God forbid, she ever truly gets hurt and needs real medical attention, we are all in trouble. She will be the child strapped down and sedated and yet still putting on an Oscar worthy performance.
"Oh Mama! Look what happened!" Alice whines to me as she holds her foot up in the air.
I glance quickly. I see a scrape the size of a pencil eraser on the top of her middle toe, not even as big as a lima bean, more like a green pea."Put it in my lap, let me look at it. It looks like its bleeding."
"Noo Mama! Dont touch it! You can't clean it. Oh no!""Alice, just put it up here now. I'm not touching it. We'll clean it when we go upstairs to brush your teeth."
"I don't want Papa to come home.

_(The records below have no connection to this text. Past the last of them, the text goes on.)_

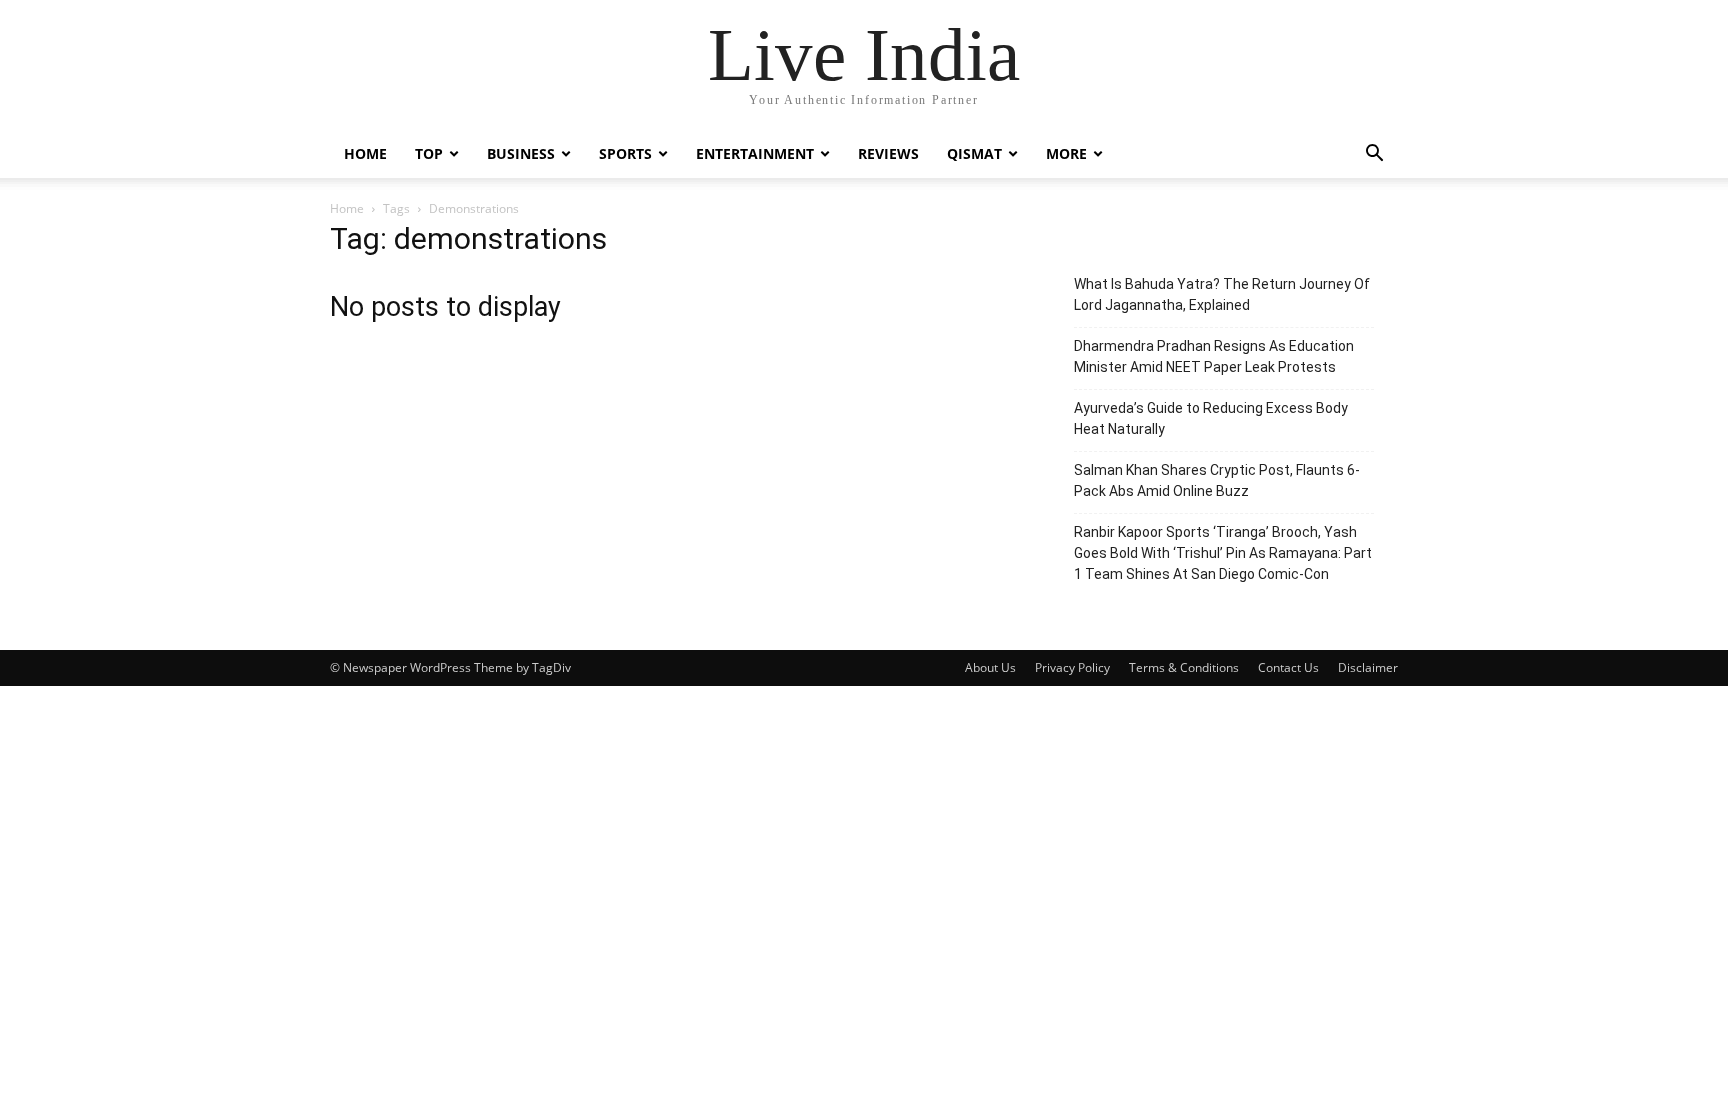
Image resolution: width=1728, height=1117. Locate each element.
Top (429, 153)
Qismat (974, 153)
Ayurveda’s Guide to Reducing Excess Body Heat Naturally (1211, 418)
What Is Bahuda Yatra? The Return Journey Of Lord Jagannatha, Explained (1222, 294)
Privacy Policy (1072, 667)
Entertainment (755, 153)
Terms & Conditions (1184, 667)
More (1066, 153)
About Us (990, 667)
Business (521, 153)
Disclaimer (1368, 667)
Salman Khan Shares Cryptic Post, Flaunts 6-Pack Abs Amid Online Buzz (1217, 480)
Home (365, 153)
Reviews (888, 153)
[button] (1374, 155)
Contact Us (1288, 667)
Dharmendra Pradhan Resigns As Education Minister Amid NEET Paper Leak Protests (1214, 356)
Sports (625, 153)
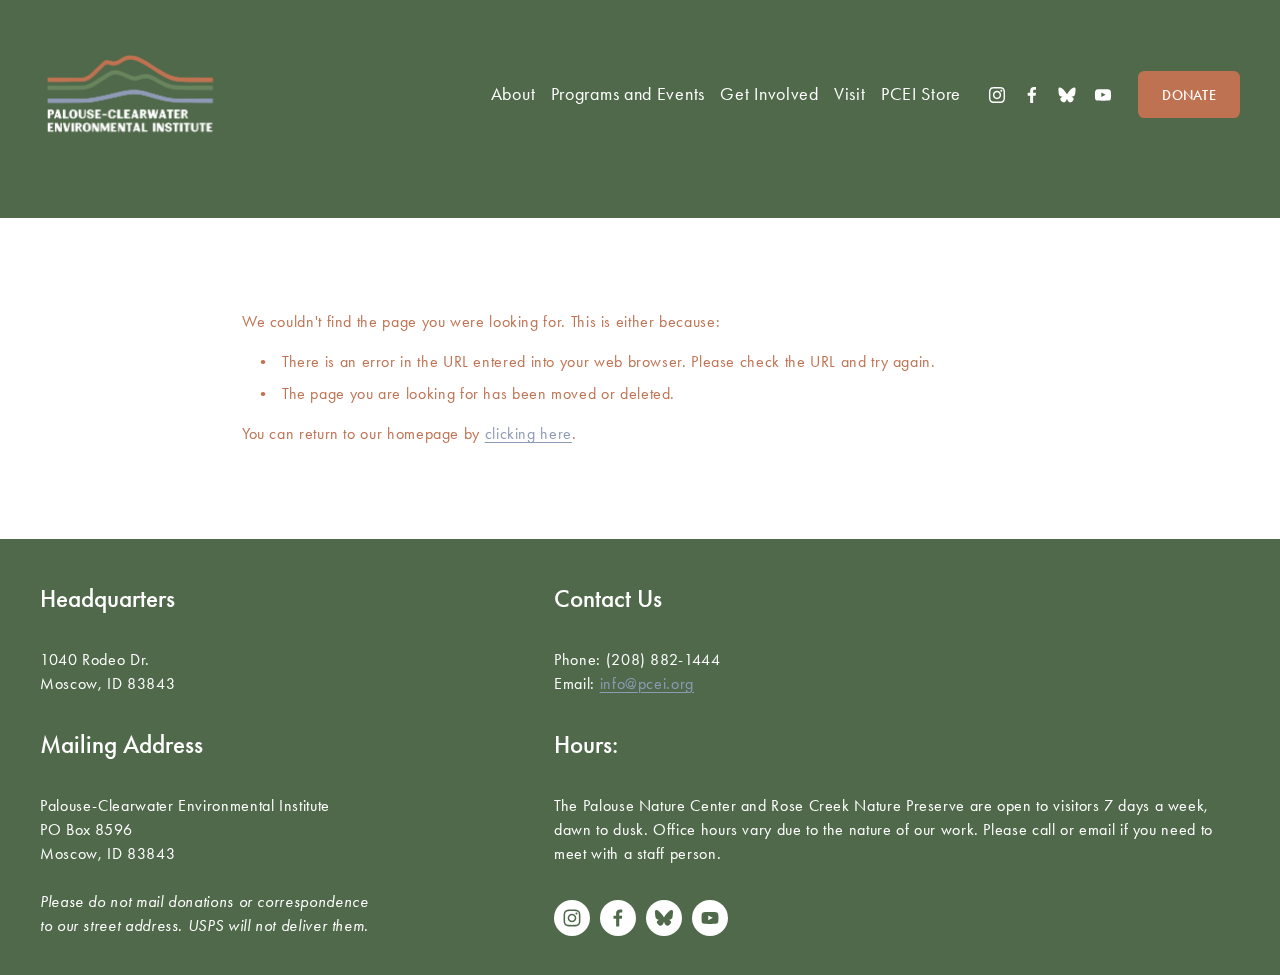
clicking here (528, 433)
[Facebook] (1032, 95)
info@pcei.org (647, 683)
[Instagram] (997, 95)
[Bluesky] (1067, 95)
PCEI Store (921, 94)
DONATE (1189, 95)
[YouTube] (1103, 95)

He can't hold me down! Hurry let's go to bed before Papa gets home."
"Well, if you just let me clean it a little, then no one has to hold you down," I try reasoning with her.
Alice stews over this injury for the rest of dinner. She is visibly stressed and anxious about the impending doom. As she goes potty and brushes her teeth, it sounds like this.
"You can't clean it Maamaa! Please don't. Oh Mama, it hurts. This is sooo awful. I don't know how I'm going to brush my teeth with this ouchie on my foot. This is sooo bad!"
Now she's in and out of tears, sad and pathetic and I can't help laughing, though I try to hide it.
"I don't ever want that to happen again, Mama. It's the worst thing ever. I don't want to get a splinter again either." She had her first splinter two days prior. "What am I gonna do, Mama? This is so bad. I don't want you to clean it. Pleeeease, Mama don't clean it. It's fine. I don't want a band aid. Oh it's gonna hurt. Please, no band aid."
My child is the only child I know that hates band aids. They are so feared that she would rather just sit and hold a tissue on the wound until it stops bleeding. Dora couldn't even persuade her. Without saying anything to her, because I'm laughing aloud now, I get a cotton ball and the bottle of hydrogen peroxide, shut the door so she can't escape, and make my way towards her.
"Mama NOOOO!! Please Mama, no. Oh this is the worst thing ever! It's gonna hurt. Oh it's...oh, please no Mama."
"Alice, you're fine. Just sit on the stool and be still."
"Oh it's so ouchie! It's ouchie! It stings. How am I gonna sleep tonight? This ouchie is so terrible! I'm not even going to be able to sleep. It's so bad! I don't want to get blood on my pajamas. I can't wear pajamas to bed or a pull up! Don't EVER let this happen again, Mama! I don't EVER want to get another ouchie AGAIN! This is just so terrible!"
It continues like this the entire time she gets dressed for bed and off and on during book reading. It's the last thing she whines about before I kiss her goodnight and walk out of the room. And don't you know, the first thing she tells me when she wanders into my room the next morning is..
"Mama, I don't like ouchies. They are the worst thing ever. I don't ever want to get one again. Splinters are terrible, too. But Mama, you know what I do like? Ladybugs. Except they don't think we're cool and they fly away."
God forbid, she ever truly gets hurt and needs real medical attention, we are all in trouble. She will be the child strapped down and sedated and yet still putting on an Oscar worthy performance.